Predicting Eurovision 2015 from Twitter data…


…and the winner is…. SWEDEN!!!  (maybe)


For explanation how the figure was created see a wall of text below…

Eurovision actively encourages viewers to tweet about songs. Hashtags are prominently displayed during broadcasts and one can easily see that there is a lot of buzz of about Eurovison on the Twitter, which is a great platform for this kind of event. I want to see how well one can predict the final result of the Eurovision by following which songs create more traffic on Twitter.

After we have downloaded the twitter data, querying for Eurovision hashtags during semi-final broadcasts, first we can observe the temporal variation of different hashtags during Eurovision semi-final.

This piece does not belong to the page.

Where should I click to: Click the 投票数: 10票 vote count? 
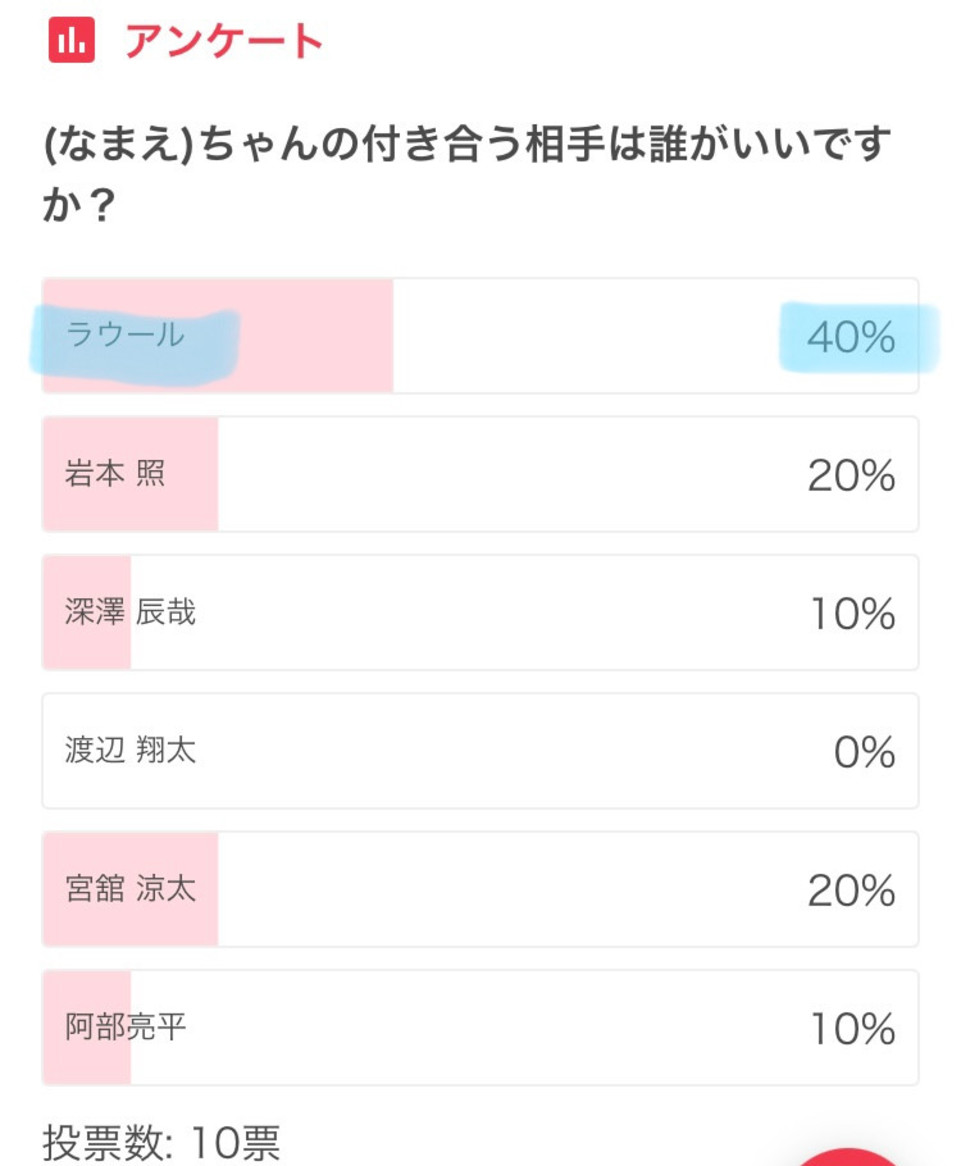coord(161,1142)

One can actually observe the order of the songs! Also noticeable is the peak (at 1.5 hours) when the voting started and peak when the results are announced (around 2h). The reason behind sharp peak of #NED at the beginning is unclear to me. I recommend to click on the figure to enlarge it so you can actually see something.


Similar result can be seen for 2nd semifinal. Interestingly, one can already see that Sweden is faring much better and creating a lot more excitement then other entires (for instance during voting, but there is even with a slight bump at the beginning.)

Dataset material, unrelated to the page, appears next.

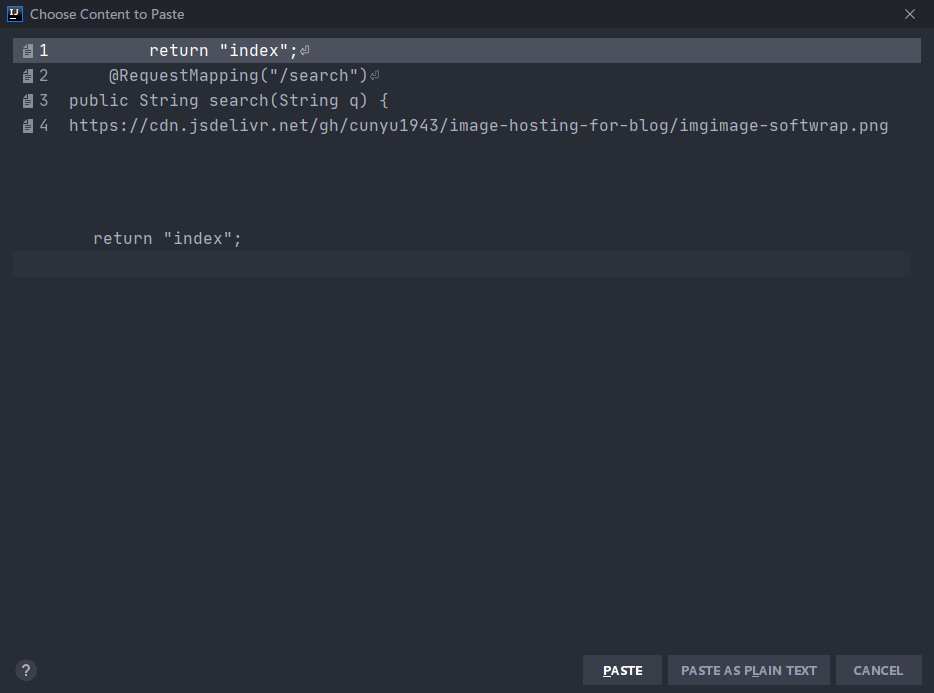Screen dimensions: 934x693
Task: Click the IntelliJ IDEA logo in title bar
Action: [x=15, y=14]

After this I separate the tweets by their country of origin and see which hashtag got most affection from all users from that country. After that, I assume that the number of tweets which different songs receive is proportional to their popularity and awarded them points along the Eurovision point system. Below is an example for Germany in semi-final 2. Colors for countries are the same as in the Figure above.ExampleGermany100

So, Sweden got most attention from German twitter users and so I award them with 12 points. Israel gets 10, Norway 8, Slovenia 7 and so on. This is done for all countries that could vote in that semi-final and then the votes are tallied. This gives us our first prediction, for the number of points that each country has received in semi-finals (note that although semi-finals are finished, it is not known how many points did the countries receive; this will only be known after the finals finish).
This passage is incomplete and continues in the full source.